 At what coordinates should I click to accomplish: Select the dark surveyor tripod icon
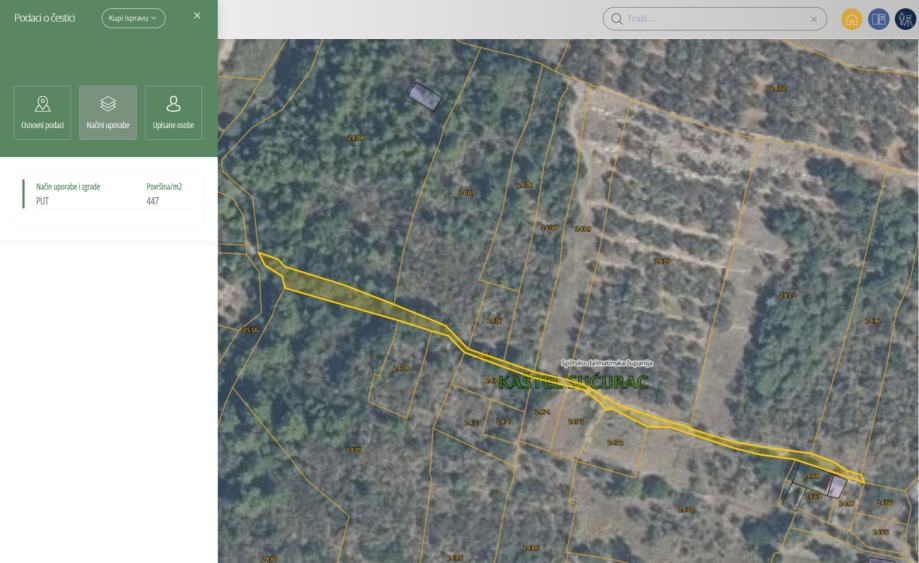click(906, 19)
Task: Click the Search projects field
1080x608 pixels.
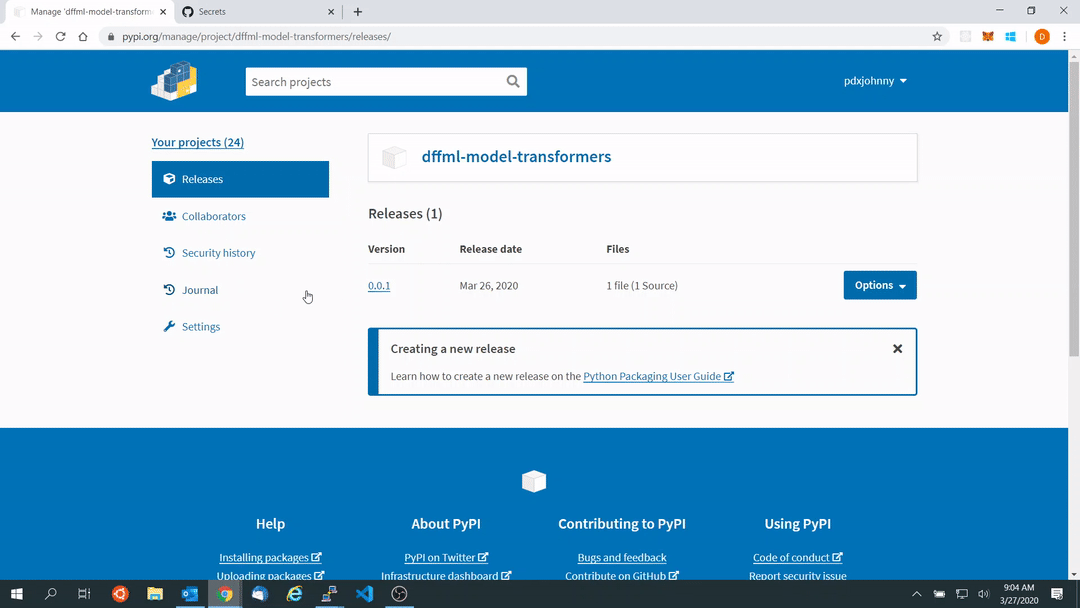Action: [375, 81]
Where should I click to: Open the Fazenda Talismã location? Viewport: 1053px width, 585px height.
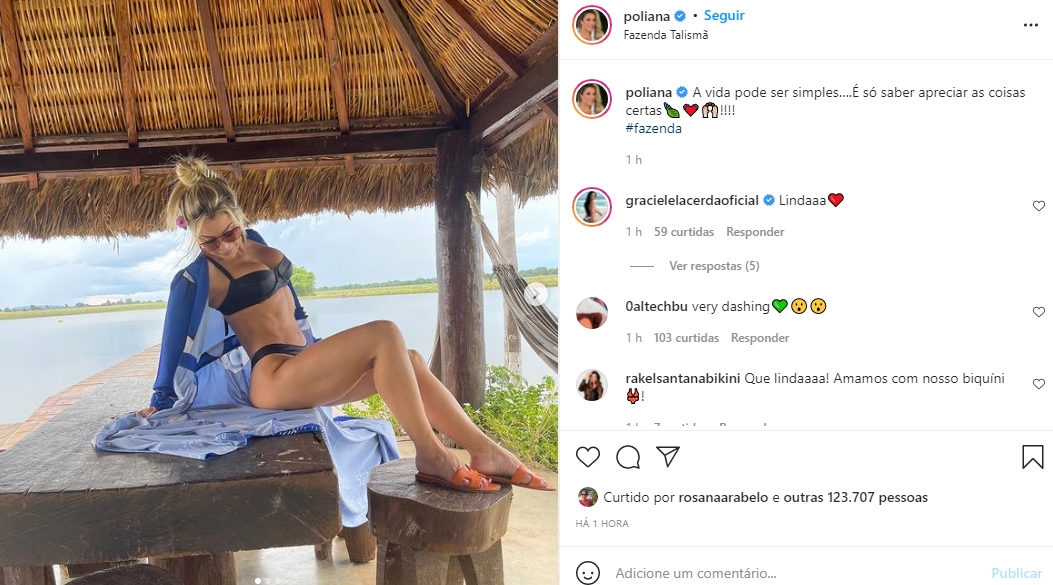665,35
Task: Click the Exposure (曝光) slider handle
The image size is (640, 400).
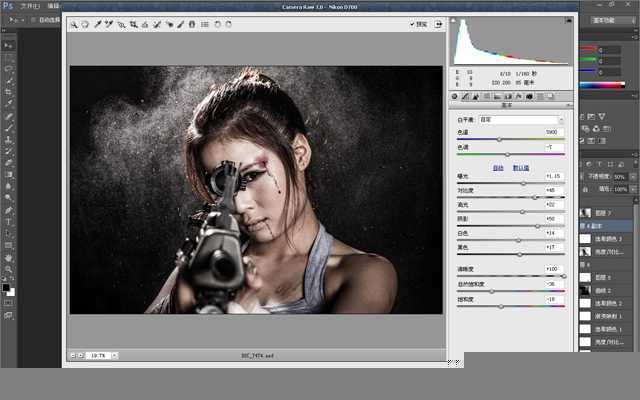Action: [x=524, y=182]
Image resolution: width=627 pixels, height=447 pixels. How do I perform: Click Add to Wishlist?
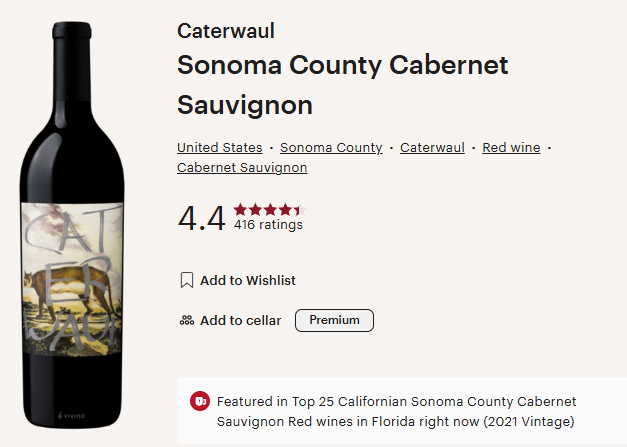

What you need to do: Write the full listing out again with every line unchanged, but include no pictures.

Answer space:
 At what coordinates should I click to accomplish: Select the dark surveyor tripod icon
click(906, 19)
Task: Click the Search projects field
1080x608 pixels.
Action: [375, 81]
Where should I click to: Open the Fazenda Talismã location? Viewport: 1053px width, 585px height.
665,35
Task: Click the Exposure (曝光) slider handle
The image size is (640, 400).
Action: [x=524, y=182]
Image resolution: width=627 pixels, height=447 pixels. How do I perform: Click Add to Wishlist?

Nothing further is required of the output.